Perhaps the latest shooting at Umpqua Community College is hitting me harder this time, due to being an Oregon resident who just visited the Umpqua river for the first time a few weeks ago. Perhaps just the cumulative weight and the tragedies breaking the camels back. President Obama's response connected with me deeply- both his words, and the very visible anger behind them. I truly felt for the first time how inevitable it is that another school shooting is just around the corner. There is nothing he or I can do to replace our representatives in Congress in time to prevent this outcome. It is a given, and that is a shocking condemnation of our society. It is with that frame of mind that I write the following.

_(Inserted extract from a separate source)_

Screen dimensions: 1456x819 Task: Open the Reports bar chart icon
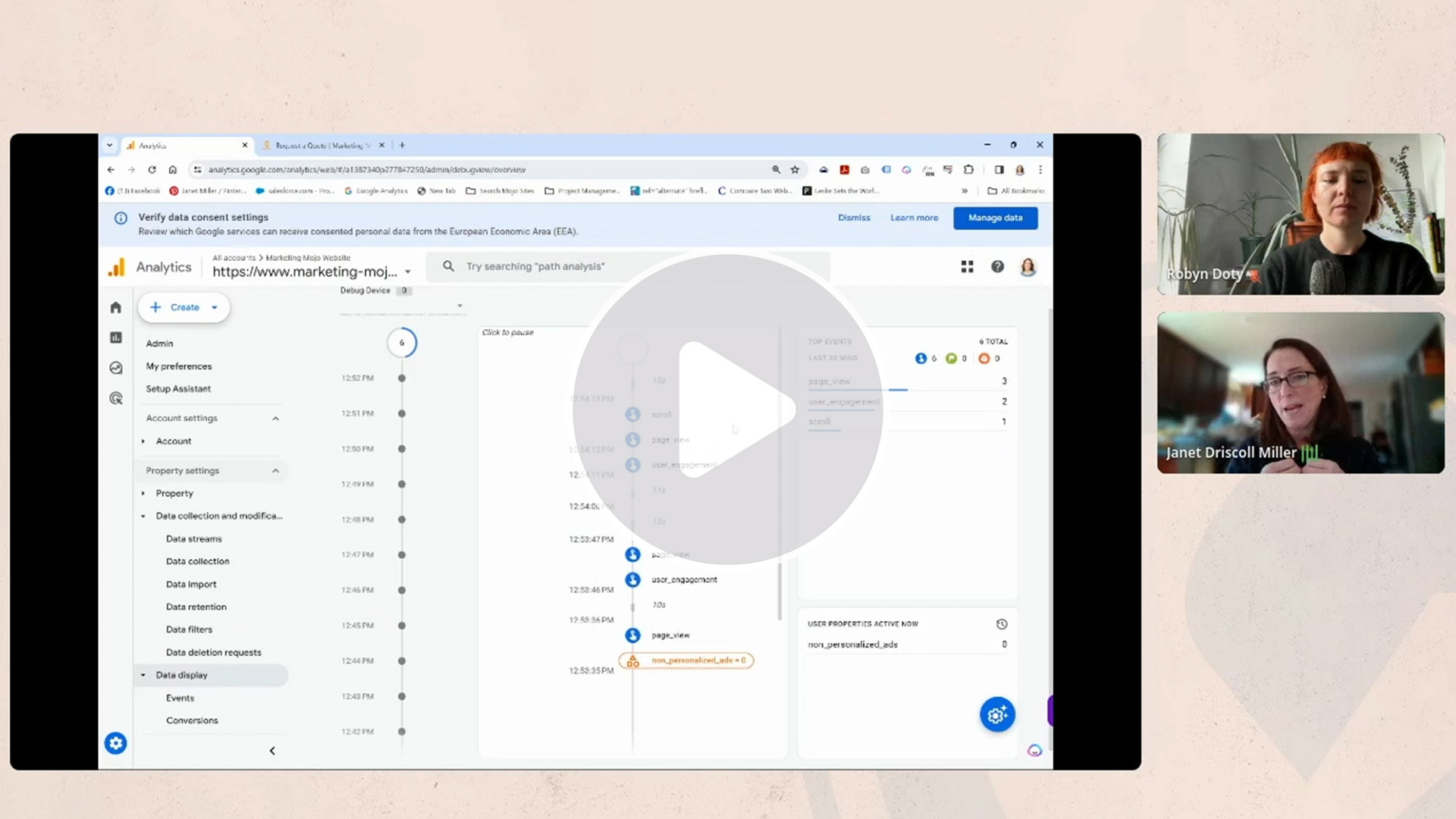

It is now necessary to take our student self defense training to a new and more honest level. Our schools have done an excellent job of training staff on lock down procedures and emergency response. None of this helps the unfortunate souls who are in the next classroom when a shooter opens the door. Reading the accounts of the UCC shooting make it very clear that in an ambush, the only possible response with a glimmer of hope is to rush the shooter immediately, en masse. Some will be casualties, but acting together the shooter can likely be overcome. We saw this in the Gabby Giffords shooting. In the UCC shooting, without an immediate charge, the shooter was able to gain control of the room and force everyone into the center, then kill at his leisure. There is no hope of mercy or negotiation in this situation.
Rushing an armed shooter violates every instinct a person has, which highlights the heroism of Chris Mintz. He alone rushed the shooter, and likely saved several lives in the process. He had training and experience in combat, which helped him to act, and it is now time to start training our youth to react as well. What does that training look like to me? It means having our children actually practice mob-rushing a shooter who enters their classroom. It means practicing, repeatedly, how everyone together can jump up, grab any tools at hand be they pens, books, and attack the ambush. There will not be time to figure this out in the moment- it will need to be an response that has been practiced, and practiced repeatedly.

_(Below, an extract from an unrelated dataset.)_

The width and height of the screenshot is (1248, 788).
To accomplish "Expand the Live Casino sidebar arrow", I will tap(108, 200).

My next thought is that beyond practicing how to overcome an ambush, we probably need to consider providing some minimal self defense tools. In my mind that could take the form of desk tops which lift off, and are made of kevlar that can deflect a bullet. Something large enough to cover the head, or some of the torso. Maybe we can start selling bulletproof 3 ring binders, or bulletproof jackets that slip over textbooks. Enough to make it much harder for a shooter to kill each of the kids who is rushing him in their desperate charge. Perhaps students in the front row need to wear bulletproof vests? Perhaps we need to ask for volunteers, or the physically strongest kids, to be those kids in the front row closest to the door.
Does all of this sound horrific to you? It certainly does to me. I'm seething with anger that this kind of training feels necessary, but we must face the truth that the next shooting is right around the corner and our children are sitting ducks.
The gun nut answer to the problem is to provide the adults with guns. The left's response thus far has been to run away and hide, and try to lock the doors. That's a start but it's not good enough for us. We learned on 9/11 that if terrorists hijack a plane, it is no longer possible to wait to hear their demands. We learned on Thursday that not fighting back in the classroom leads to cold blooded executions over and over again, and absolutely heart breaking stories of a killer telling his victims they'd see God shortly. 8 minutes of absolute terror in that classroom. 8 minutes where the classroom next door could have armored themselves, and then rushed in to save their fellow students.
Our children are the targets in a one-sided war, and we need to start giving them the training and the tools to fight back. We can hope and pray for electoral progress, but honestly I think our politics are broken and will not provide relief many years, and possibly never. It's all well and good to argue that more guns are not the answer, but there must be a better plan than grieving and helplessness.
-With sadness, anger, and desperation.